Task to carry out
Task for the records below: copy exactly, and only, the line containing "Viewport: 742px width, 633px height." and every line after it to the end, with pictures left out.

Provided records
::::::::
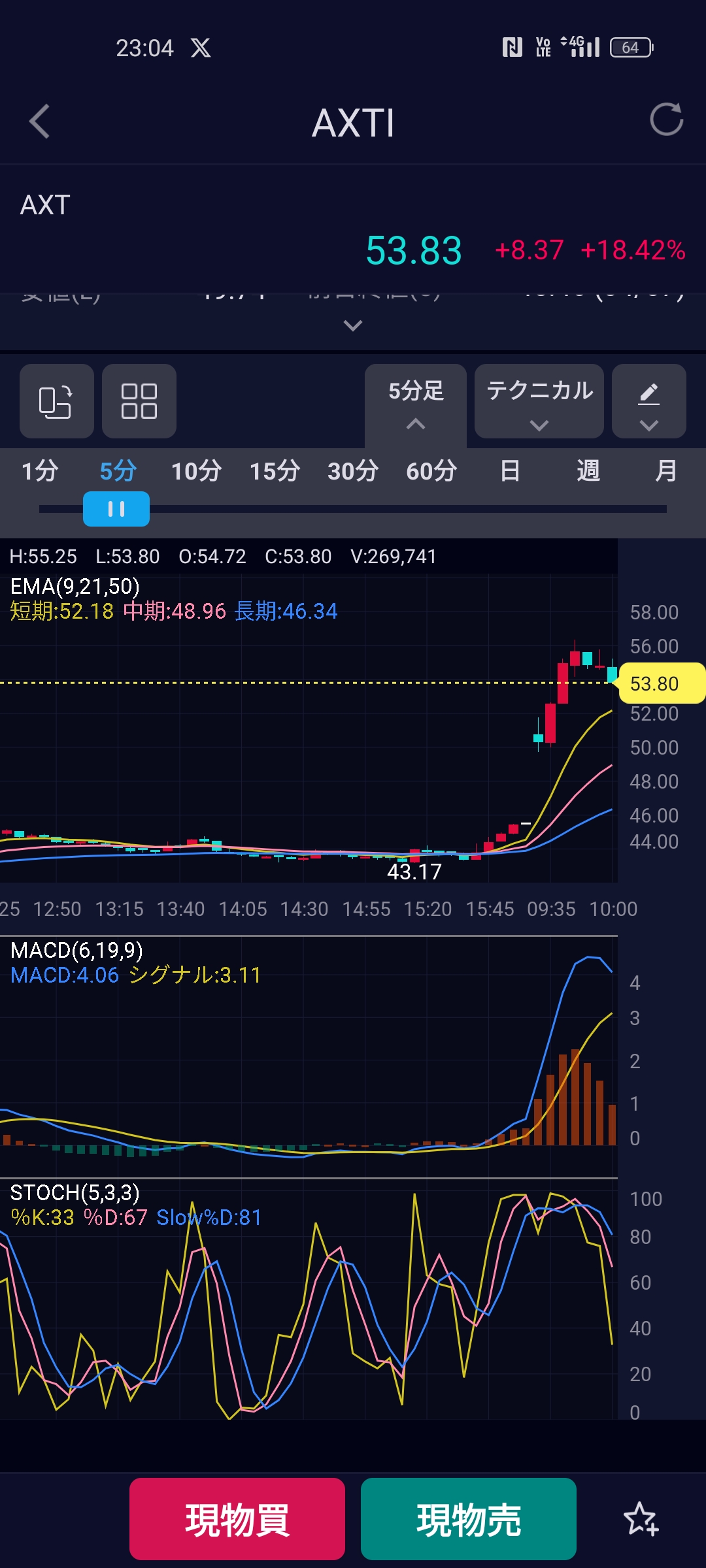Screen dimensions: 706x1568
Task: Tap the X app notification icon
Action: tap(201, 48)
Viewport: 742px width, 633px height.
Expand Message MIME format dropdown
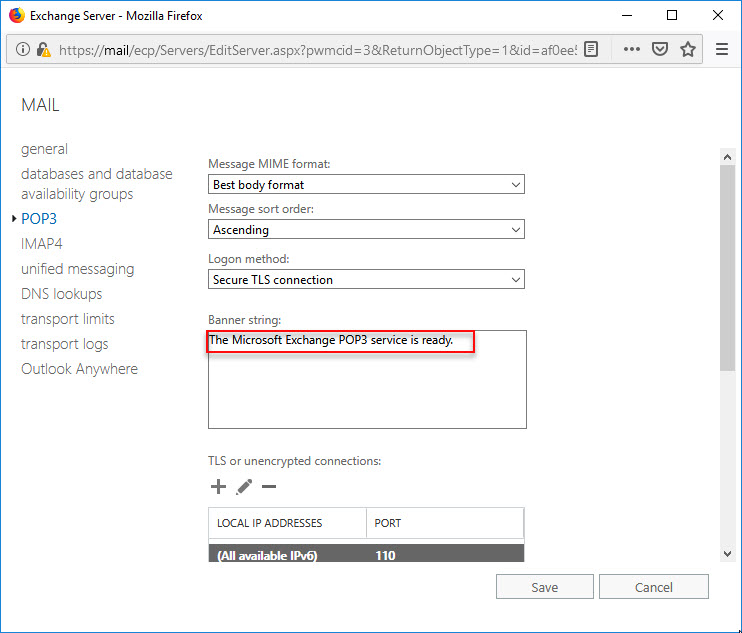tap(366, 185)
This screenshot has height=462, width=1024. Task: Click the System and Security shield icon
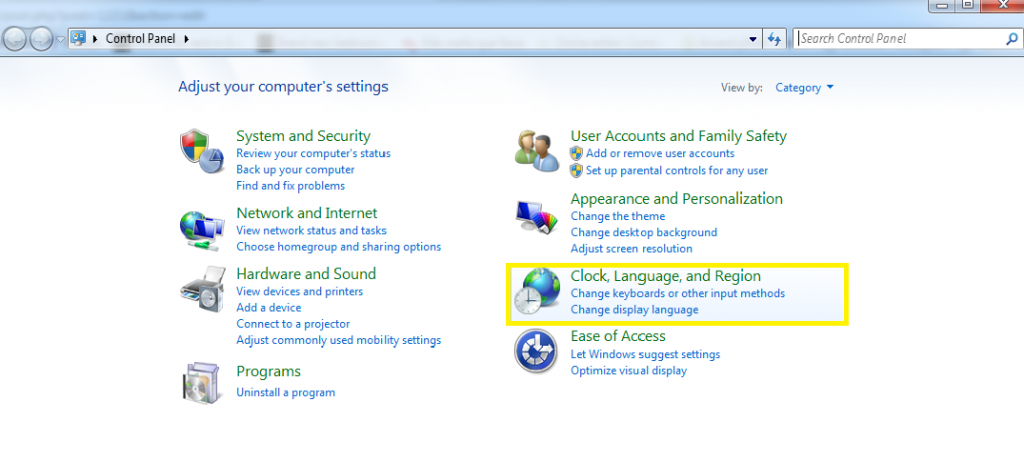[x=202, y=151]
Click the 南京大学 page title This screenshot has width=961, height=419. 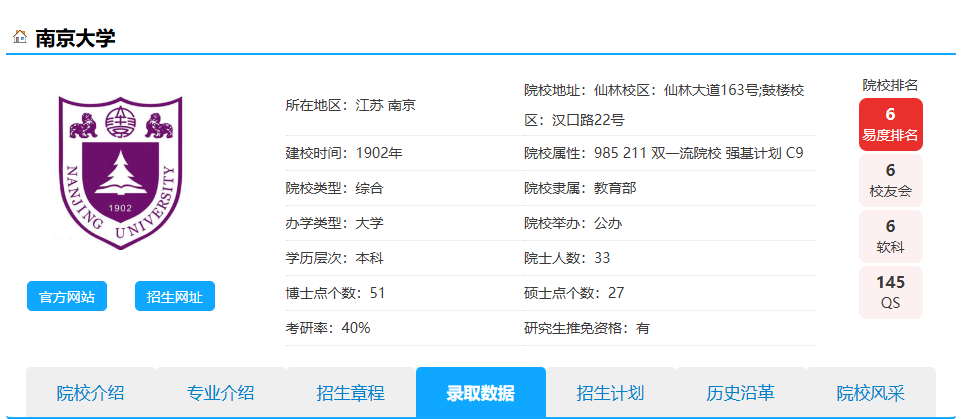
::::::::
Output of the task
Viewport: 742px width, 633px height.
Expand Message MIME format dropdown
tap(366, 185)
This screenshot has height=462, width=1024. Task: Click the System and Security shield icon
[x=202, y=151]
Click the 南京大学 page title This screenshot has width=961, height=419. 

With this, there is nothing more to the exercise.